Most Thermally deformable aluminum alloys refers to hard-alloys, and therefore their use in welded structures it is advisable only in cases where the available thermal treatment of the product. The main brands of Thermally deformable alloys

• D1, D16, D18, D19, M40, VAD1, VD17 - aluminum-copper-magnesium (duralumin), on the basis of Al-Cu-Mg;
• B92, V92TS, ACM - aluminum-magnesium-zinc;
• AK6, AK6-1, AK8, AD31, AD33, AD35, AB - based on the systems Al-Mg-Si and Al-Mg-Si-Cu;
• AK2, AK4, AK4-1 - on the basis of Al-Mg-Cu-Fe-Ni;
• D20 and D21-aluminum-copper-manganese;
• VAD23 - on the basis of Al-Mn-Cu-Li-Cd;
• V93, V94, V95, B96 - on the basis of Al-Mg-Cu-Zn.

The main difficulty of welding aluminum and its alloys and solutions
A. Education refractory aluminum oxide Al 2 O 3 (melting point 2050 ° C) with a higher density than aluminum, making it difficult to fusion edge connectivity and contributes to the pollution of the weld metal particles of the film.

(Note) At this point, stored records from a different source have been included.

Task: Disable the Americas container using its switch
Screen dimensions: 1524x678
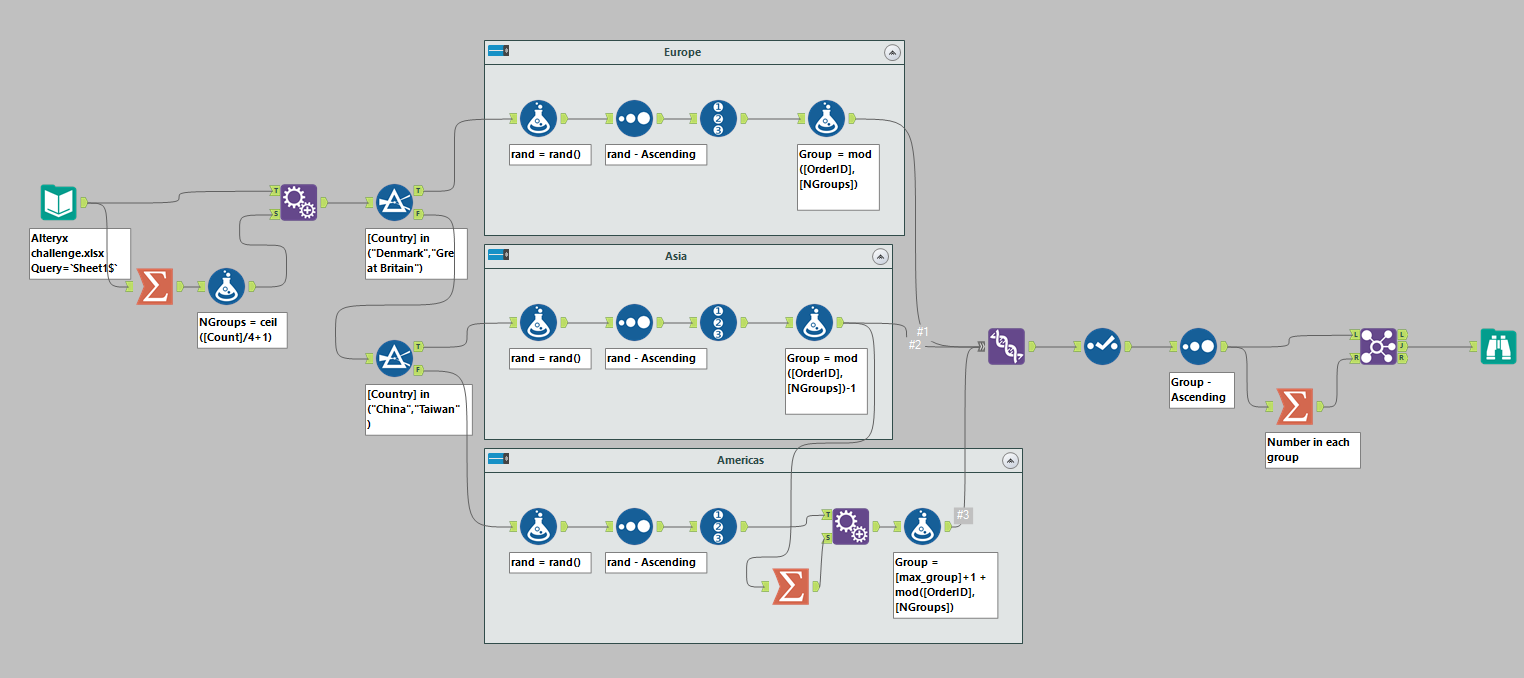Action: click(496, 459)
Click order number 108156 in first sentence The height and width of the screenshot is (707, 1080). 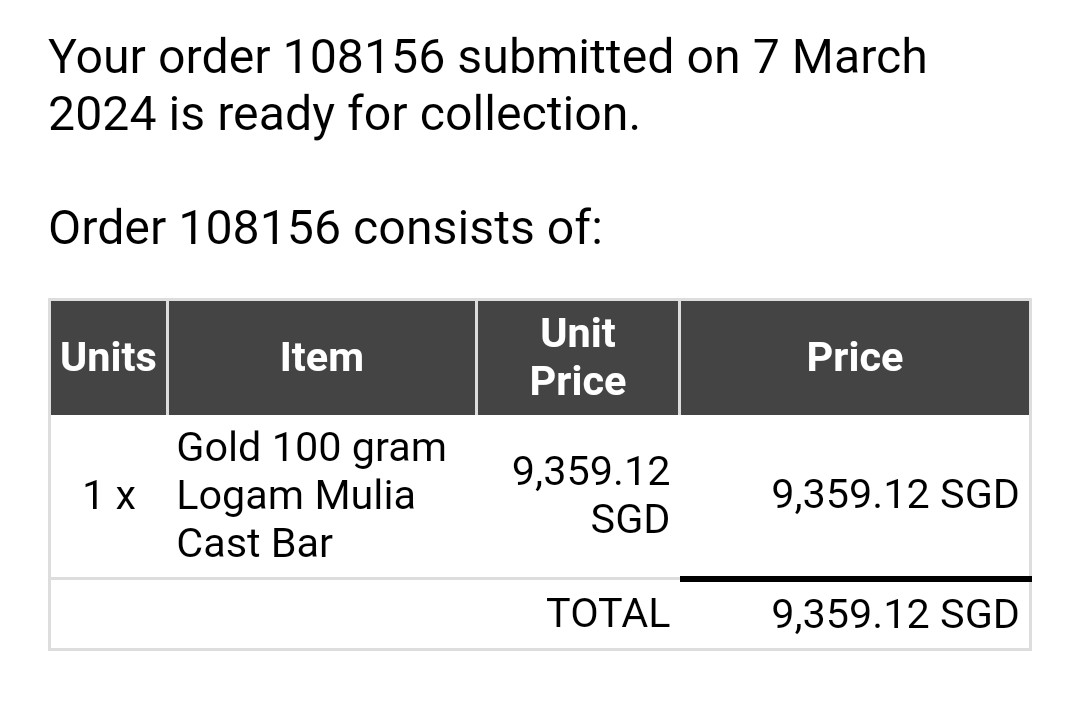click(x=363, y=57)
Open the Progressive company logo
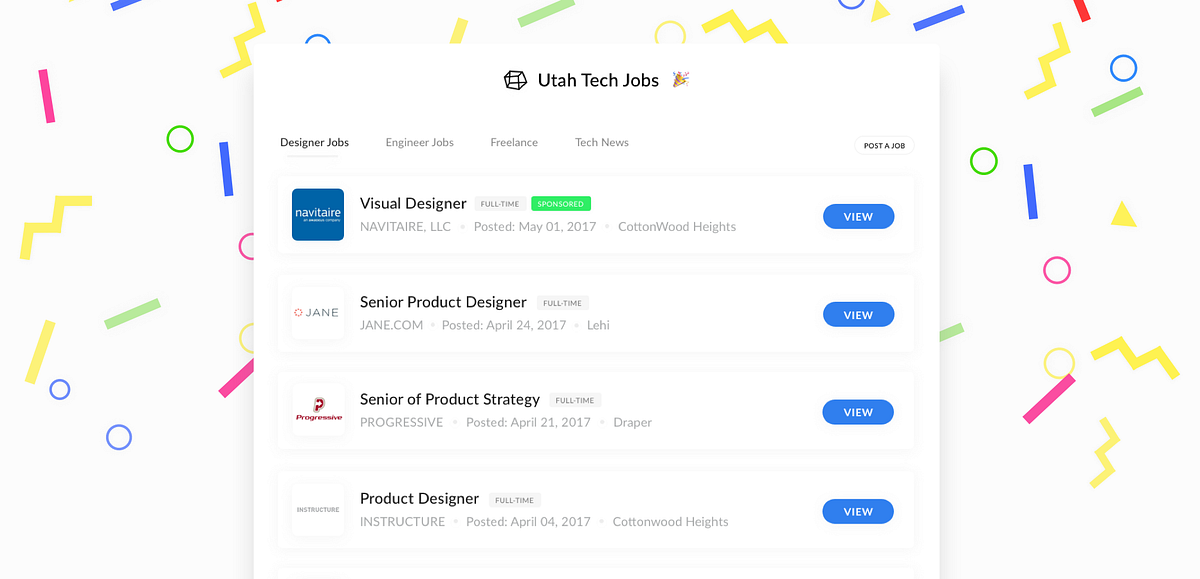 click(318, 410)
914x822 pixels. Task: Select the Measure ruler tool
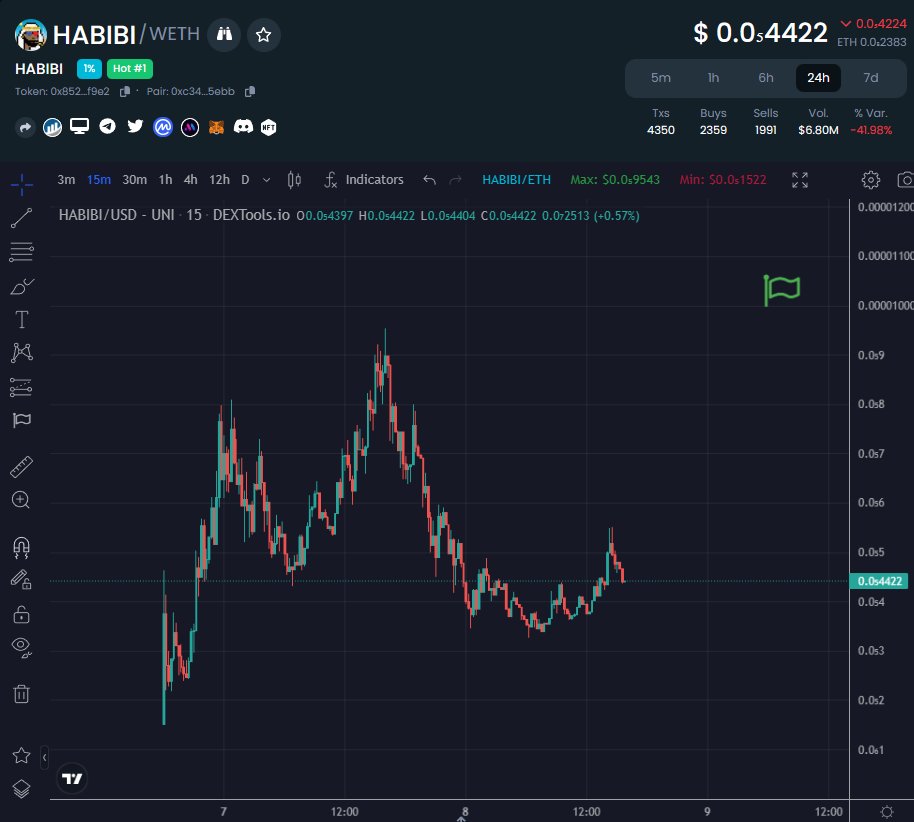click(21, 466)
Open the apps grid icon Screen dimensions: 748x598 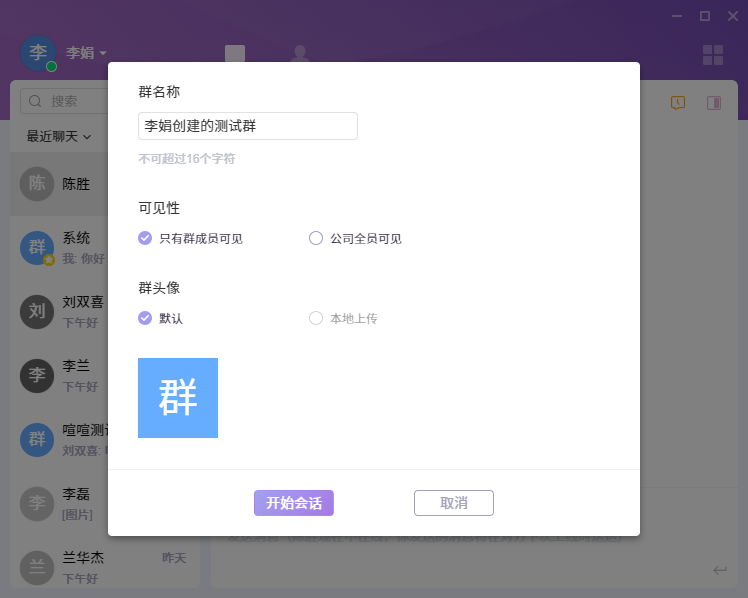(713, 55)
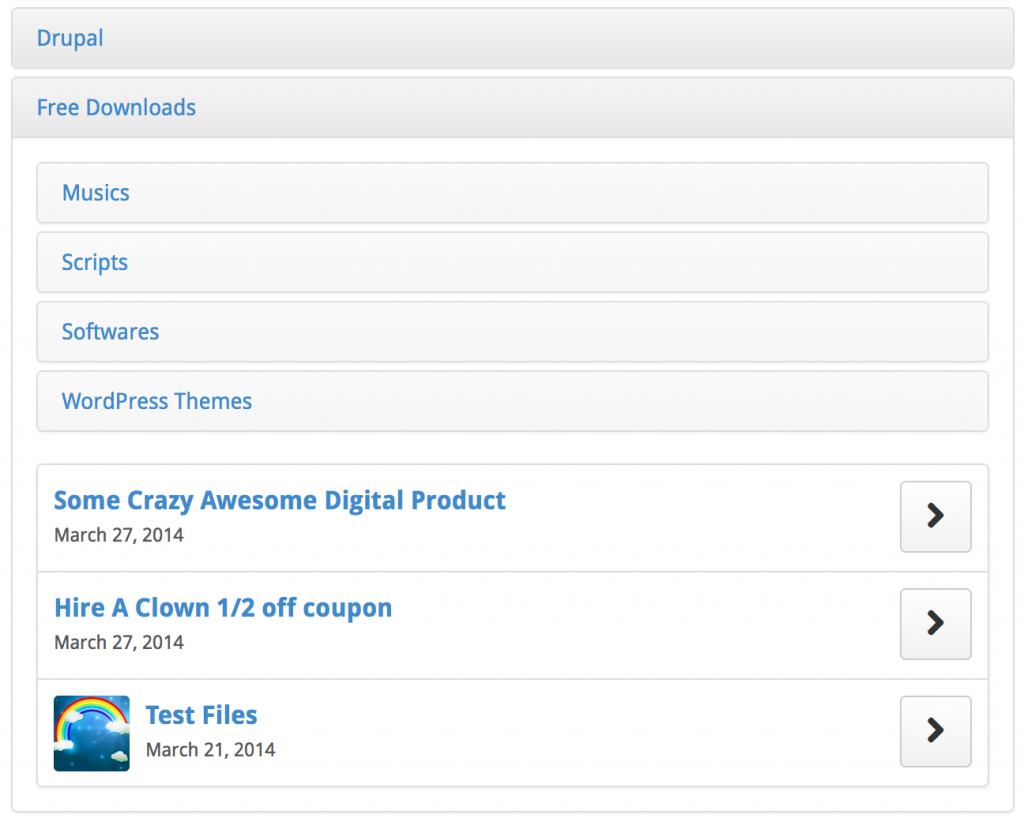The width and height of the screenshot is (1024, 818).
Task: Click empty area of the WordPress Themes bar
Action: (620, 402)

Before welding, to remove the film you want to clean the surface and the adjacent edges of the base metal and carefully filler metal surface (due to the large surface area and relatively small volume) mechanically or by etching.

Oxide film that forms during welding of aluminum, is removed either by cathode sputtering , or the use of fluxes , which provide for its dissolution or destruction of the transfer of volatile compounds.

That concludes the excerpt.